Associate Director, Quality Control - GMP
Associate Director / Director, Quality Control
Location: Bedford, MA
Job Code: QQCD0020-18
The HMI Director/Associate Director of Quality Control (QC) is responsible for development, implementation and maintenance of quality control systems and activities in accordance with US and international regulatory requirements. The candidate will have the opportunity to start-up the laboratories that will support a new clinical phase I/II GMP manufacturing facility. The leader will also recruit, manage and develop the QC team that will perform sample management, raw material and product specifications, raw material testing, in-process, drug substance and drug product release testing, stability testing and trending and environmental monitoring. We seek candidates with proven ability to work independently and collaboratively to achieve optimized strategies, and execution programs with the ultimate goal of delivering products that transform the lives of our patients.
Essential Functions and Duties
- Build, develop and manage the QC organization including staff, departmental goals and corporate goals/culture
- Serve as QC lead for design, procurement, analytical instrument qualification, tech transfer and method qualification for start-up of a new clinical drug substance and drug product GMP Manufacturing facility
- Develop, implement and maintain QC system and procedures, such as sample management, release testing, laboratory investigations and trending
- Oversee operations of the internal QC lab, external testing labs and stability program to ensure compliance with internal procedures and regulatory requirements.

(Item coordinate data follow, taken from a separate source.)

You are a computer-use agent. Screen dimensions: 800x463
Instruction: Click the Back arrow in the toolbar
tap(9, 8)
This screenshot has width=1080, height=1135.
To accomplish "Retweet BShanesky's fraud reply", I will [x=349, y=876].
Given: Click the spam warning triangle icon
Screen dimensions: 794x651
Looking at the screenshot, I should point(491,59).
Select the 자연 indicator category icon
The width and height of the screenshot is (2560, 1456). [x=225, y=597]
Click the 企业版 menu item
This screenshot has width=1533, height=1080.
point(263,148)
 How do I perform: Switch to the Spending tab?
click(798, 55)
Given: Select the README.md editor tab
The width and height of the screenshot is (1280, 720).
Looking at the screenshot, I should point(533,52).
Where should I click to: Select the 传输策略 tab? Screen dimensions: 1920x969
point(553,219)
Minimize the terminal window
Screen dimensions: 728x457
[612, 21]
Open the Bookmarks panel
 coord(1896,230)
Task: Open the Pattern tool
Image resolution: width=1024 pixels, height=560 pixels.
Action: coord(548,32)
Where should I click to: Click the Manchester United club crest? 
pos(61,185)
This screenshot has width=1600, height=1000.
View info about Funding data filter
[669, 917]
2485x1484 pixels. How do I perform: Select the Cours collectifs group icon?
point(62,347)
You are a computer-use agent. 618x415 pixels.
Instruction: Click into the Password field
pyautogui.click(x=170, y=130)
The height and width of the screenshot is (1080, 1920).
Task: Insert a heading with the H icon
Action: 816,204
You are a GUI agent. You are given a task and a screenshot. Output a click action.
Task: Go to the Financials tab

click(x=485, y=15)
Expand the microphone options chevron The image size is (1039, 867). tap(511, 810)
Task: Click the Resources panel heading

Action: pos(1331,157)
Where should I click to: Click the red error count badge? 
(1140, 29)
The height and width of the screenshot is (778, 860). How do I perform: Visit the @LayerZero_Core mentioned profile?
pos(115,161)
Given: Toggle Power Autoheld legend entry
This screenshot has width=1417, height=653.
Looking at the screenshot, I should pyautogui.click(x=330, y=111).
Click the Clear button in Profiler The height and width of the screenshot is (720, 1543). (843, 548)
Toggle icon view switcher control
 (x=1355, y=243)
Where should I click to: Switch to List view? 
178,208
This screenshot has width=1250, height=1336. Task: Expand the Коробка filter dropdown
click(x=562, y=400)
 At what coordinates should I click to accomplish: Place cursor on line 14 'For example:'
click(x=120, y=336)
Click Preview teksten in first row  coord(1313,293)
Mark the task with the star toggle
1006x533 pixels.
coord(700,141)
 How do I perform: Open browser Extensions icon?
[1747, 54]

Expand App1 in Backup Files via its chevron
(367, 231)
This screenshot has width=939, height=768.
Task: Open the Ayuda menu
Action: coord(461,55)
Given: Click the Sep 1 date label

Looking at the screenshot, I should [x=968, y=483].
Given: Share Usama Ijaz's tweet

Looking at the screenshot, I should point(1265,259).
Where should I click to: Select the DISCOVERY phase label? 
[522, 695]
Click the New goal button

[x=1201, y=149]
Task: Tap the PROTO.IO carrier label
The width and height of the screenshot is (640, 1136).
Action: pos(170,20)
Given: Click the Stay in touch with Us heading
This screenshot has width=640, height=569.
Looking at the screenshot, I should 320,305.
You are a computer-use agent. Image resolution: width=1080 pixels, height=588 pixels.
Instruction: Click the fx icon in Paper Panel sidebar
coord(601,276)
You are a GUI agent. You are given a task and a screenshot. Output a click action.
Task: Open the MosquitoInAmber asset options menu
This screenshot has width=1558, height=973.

- Support development and management of QC specifications for in-process, release and stability programs
- Prepare and review documentation required for regulatory submissions
- Lead functional discussions during inspections conducted by external regulatory agencies and business partners
- Partner with cross-functional teams to ensure successful delivery of key milestones
Skills and Experience
- Bachelor’s degree in chemistry, biology, microbiology or equivalent. Advanced or doctorate degree in a scientific discipline preferred.
- Minimum 15 years of experience in the pharmaceutical/biotech industry with a minimum of 10 years’ experience leading teams in a FDA-regulated environment.
- Prior experience in method qualification, method transfers, validation, quality control execution and laboratory investigations.
- Comprehensive knowledge of quality principles and GMP, ICH and GLP regulations.
- Ability to develop a clear functional strategy, prioritize activities, coach & guide team members effectively, and to deal with multiple parallel competing activities is a must.
- Strong interpersonal skills; the ability to interact effectively with all levels within the organization, external third parties, and regulatory authorities
- Ability to work effectively in a collaborative team environment where results are achieved through influence and the incorporation of multiple points of view.
- Self-driven, independently motivated, data driven, and excellent problem-solving ability.
Interested candidates should forward a cover letter and resume/CV to email@example.com.
Homology Medicines, Inc. (HMI) has built foundational intellectual property on gene editing and gene therapy vectors derived from naturally occurring human adeno-associated viruses (AAVs). The Company's technology is precise, on-target and highly efficient for in vivo editing of genetic mutations. This transformative platform technology, combined with an elite leadership team of biopharmaceutical industry veterans, create a significant opportunity for HMI to rapidly advance a diverse pipeline of new medicines that address and potentially cure the underlying cause of genetic diseases.